Work instructions
Please give an exact transcription of the lines below, from the one that contains "Task: Open a new browser tab" to the very last, with no other lines.

Input data
════

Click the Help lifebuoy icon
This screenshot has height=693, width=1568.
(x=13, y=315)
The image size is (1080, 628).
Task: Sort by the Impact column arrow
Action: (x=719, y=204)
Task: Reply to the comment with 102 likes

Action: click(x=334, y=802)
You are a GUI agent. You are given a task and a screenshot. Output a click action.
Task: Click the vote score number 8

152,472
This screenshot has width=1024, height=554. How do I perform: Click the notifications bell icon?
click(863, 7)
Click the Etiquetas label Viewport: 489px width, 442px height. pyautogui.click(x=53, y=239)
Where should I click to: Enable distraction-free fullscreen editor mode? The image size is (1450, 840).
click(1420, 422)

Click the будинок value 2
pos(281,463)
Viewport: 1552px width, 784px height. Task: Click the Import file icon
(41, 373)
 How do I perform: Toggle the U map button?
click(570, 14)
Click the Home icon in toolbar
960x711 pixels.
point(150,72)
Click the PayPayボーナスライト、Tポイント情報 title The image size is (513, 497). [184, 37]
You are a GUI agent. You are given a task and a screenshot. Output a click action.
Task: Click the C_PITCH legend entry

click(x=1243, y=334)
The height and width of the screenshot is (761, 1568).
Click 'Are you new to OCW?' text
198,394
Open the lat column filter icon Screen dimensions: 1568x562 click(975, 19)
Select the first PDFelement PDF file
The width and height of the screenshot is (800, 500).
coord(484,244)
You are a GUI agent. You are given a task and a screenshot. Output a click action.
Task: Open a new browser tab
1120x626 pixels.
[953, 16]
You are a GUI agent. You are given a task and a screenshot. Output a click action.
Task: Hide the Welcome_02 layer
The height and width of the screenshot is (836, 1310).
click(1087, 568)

════

Task response
Task: Open a new browser tab
1120x626 pixels.
[953, 16]
You are a GUI agent. You are given a task and a screenshot. Output a click action.
Task: Hide the Welcome_02 layer
The height and width of the screenshot is (836, 1310).
click(1087, 568)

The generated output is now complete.